Books introducing techniques for life sciences often follow one of two paths.
Either you actively support technology or you oppose technology.
It's a very convenient method.
But it is self-evident that neither is right.
It takes effort to walk a tightrope, maintaining an appropriate tension between the two positions.
This is why democratic citizens should read Song Ki-won's Post-Genome Era.
Lee Jeong-mo (Director of Penguin Science Museum)

By the early 21st century, humanity had decoded most of the human genome, but to truly understand its implications, we need information from many people about how individual genome differences lead to phenotypic differences.
A large amount of genetic information about the genome and the phenotypes derived from it is essential for accurate personalized treatment based on genetic information, which will become the trend of the future.
Since the completion of the Human Genome Project in 2003, life sciences have advanced at an astonishing pace.
In the life sciences, efforts are underway to accumulate data related to all cells and genomes that make up the human body and to build related platforms, including the Cancer Genome Atlas (TCGA) program, which began in 2006, and the Human Virome Program (HVP), which began in 2022.

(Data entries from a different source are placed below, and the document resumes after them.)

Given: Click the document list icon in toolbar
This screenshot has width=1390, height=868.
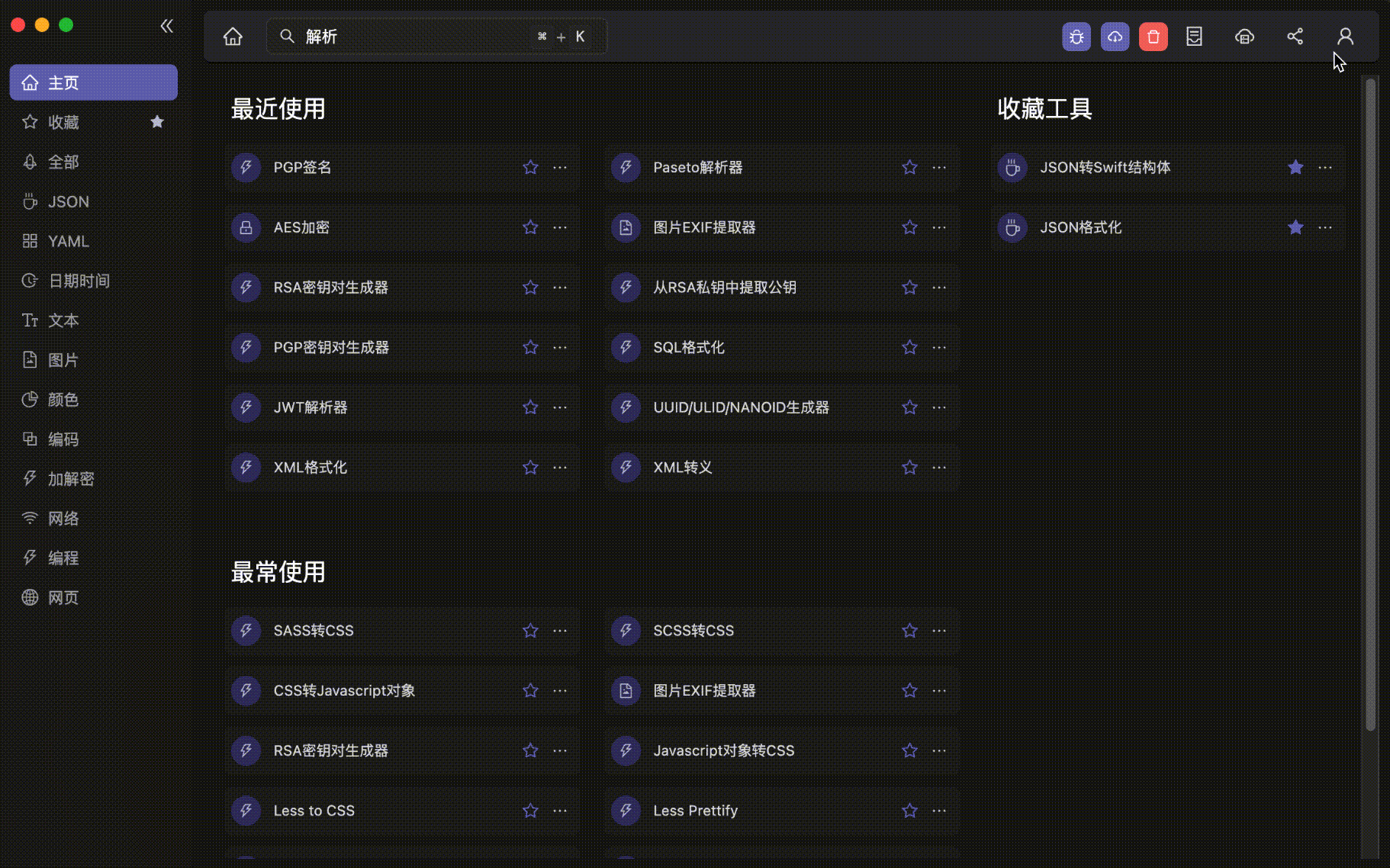Looking at the screenshot, I should (1194, 37).
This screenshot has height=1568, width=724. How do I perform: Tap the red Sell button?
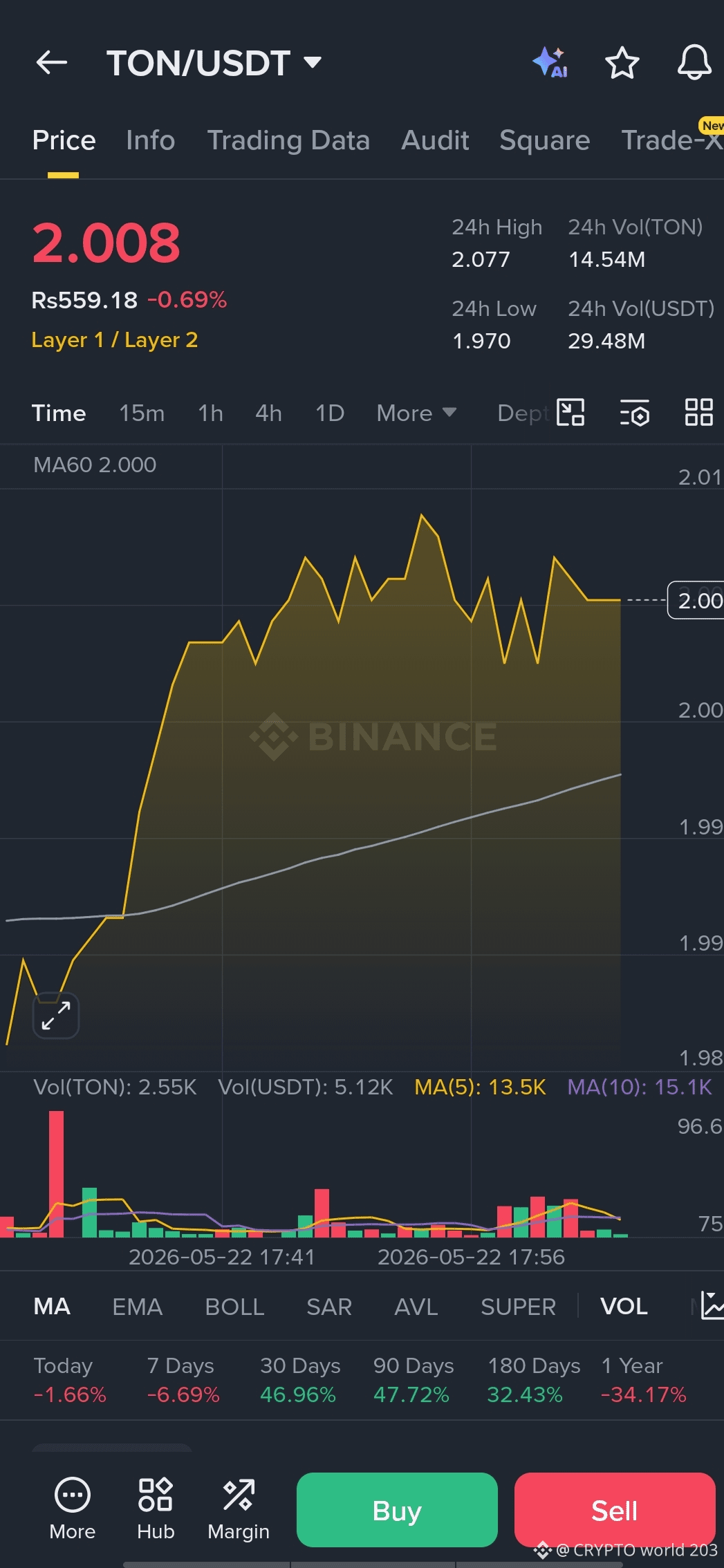615,1510
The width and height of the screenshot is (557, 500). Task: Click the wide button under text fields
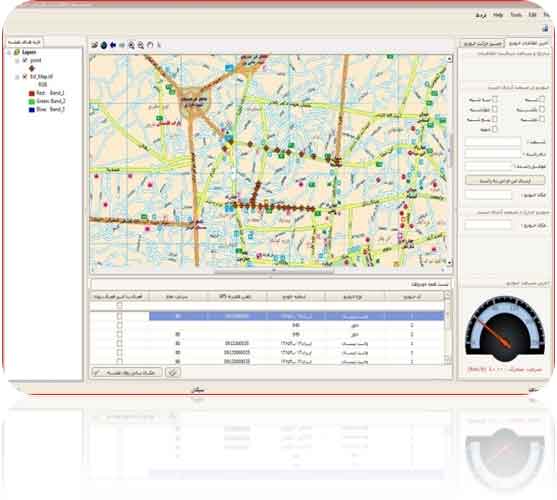(x=505, y=180)
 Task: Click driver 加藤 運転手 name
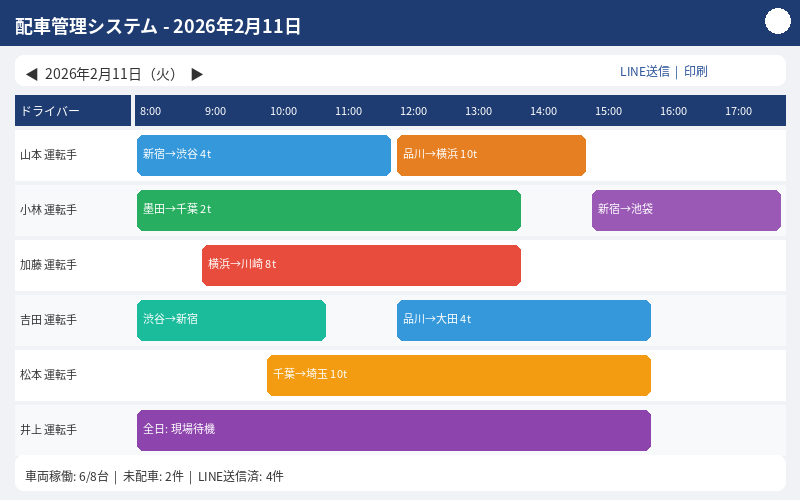click(49, 265)
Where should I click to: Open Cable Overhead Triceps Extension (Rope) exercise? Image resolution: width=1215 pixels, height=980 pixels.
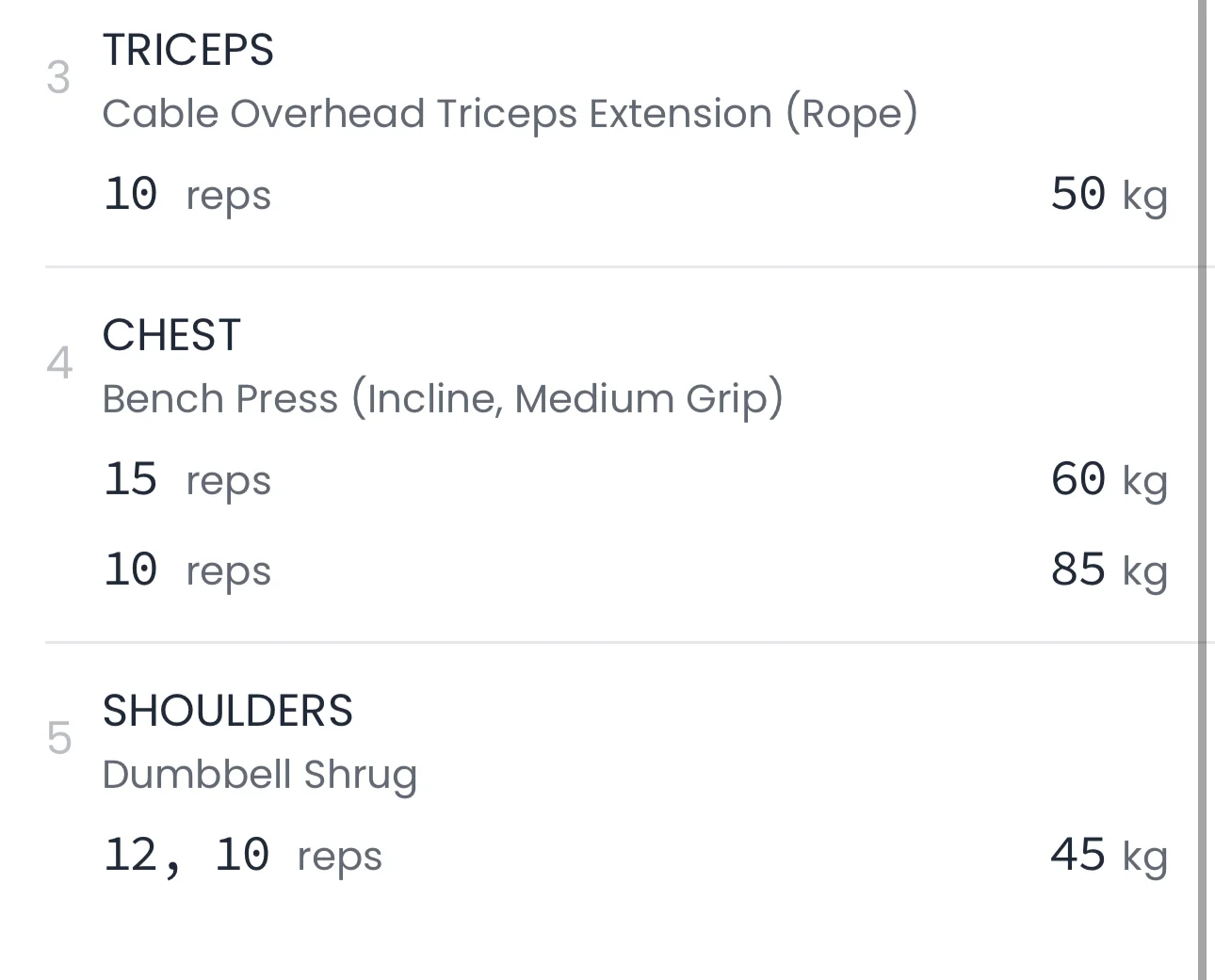[509, 114]
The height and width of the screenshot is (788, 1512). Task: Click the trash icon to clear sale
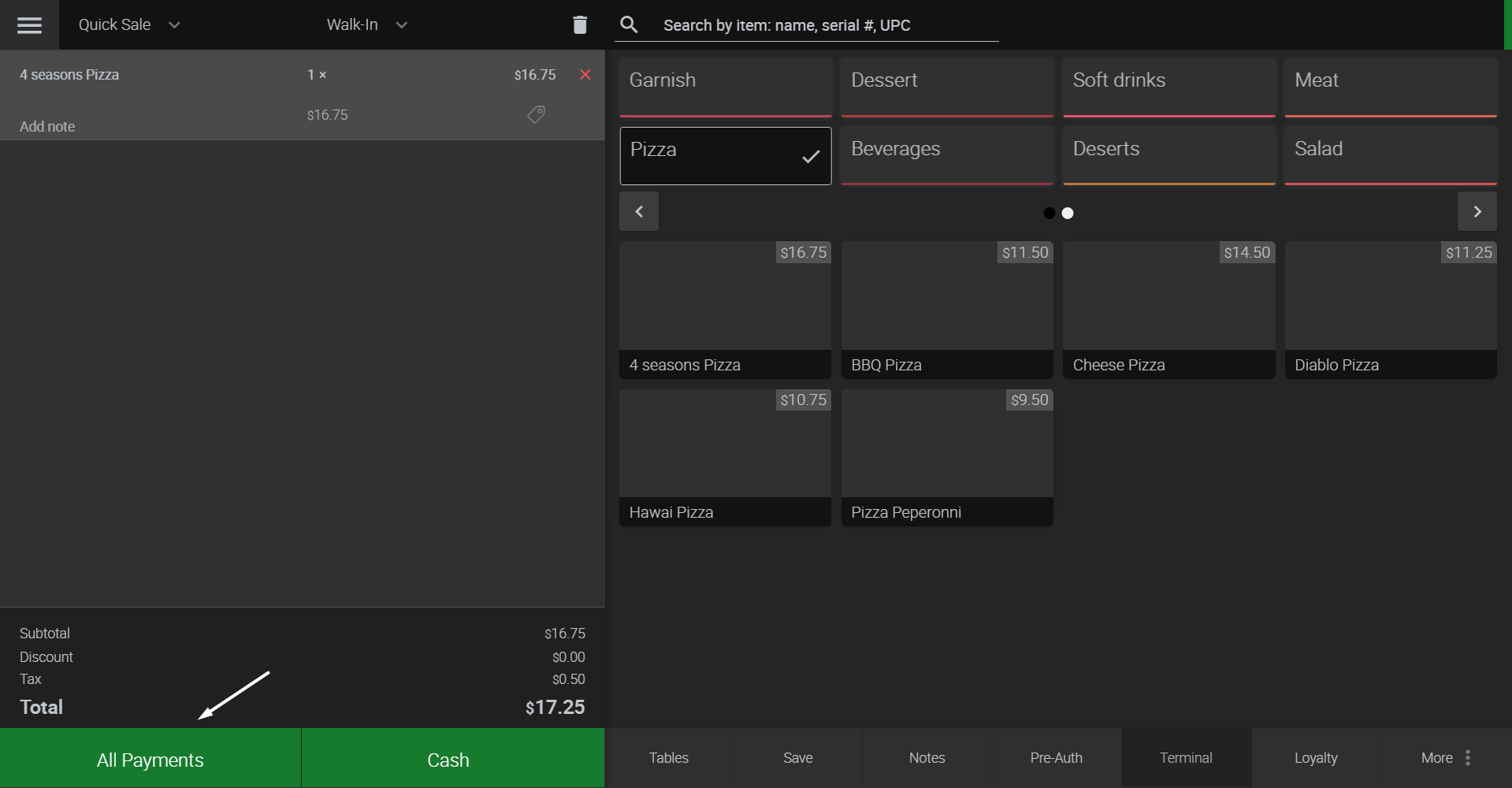[x=580, y=25]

In May 2016, world-renowned synthetic biology experts gathered at Harvard Medical School to seriously discuss a project to synthesize the human genome, and in August 2017, a joint research team from Korea and the United States announced the success of editing the genome of a human embryo using CRISPR-Cas9 gene scissors.
And in the summer of 2018, the synthetic biology research group of the Chinese Academy of Sciences and the research team of Professor Jeff Boecke of New York University reported that they had redesigned yeast by splicing 16 chromosomes into 1 and 2 chromosomes respectively, and that these yeasts were able to maintain life without any problems.
We are living in the 'post-genomic era', where the possibility of humans directly synthesizing genomes to create living beings, including humans, has opened up.

Song Ki-won's Post-Genome Era provides cutting-edge life science knowledge while also addressing the ethical issues that may arise from advances in life science technology.
While this book raises concerns that the rapid advancement of life sciences may be overtaking the ethical framework of human society too quickly, it maintains that scientific progress cannot be halted by human concerns or arguments, arguing that science has never been halted by controversy or ethical issues throughout human history.
At the same time, the author considers teaching students to ask questions about science and technology to be a very important value.
We cannot stop the progress of science, but we argue that social and ethical discussions must keep pace with the pace of progress.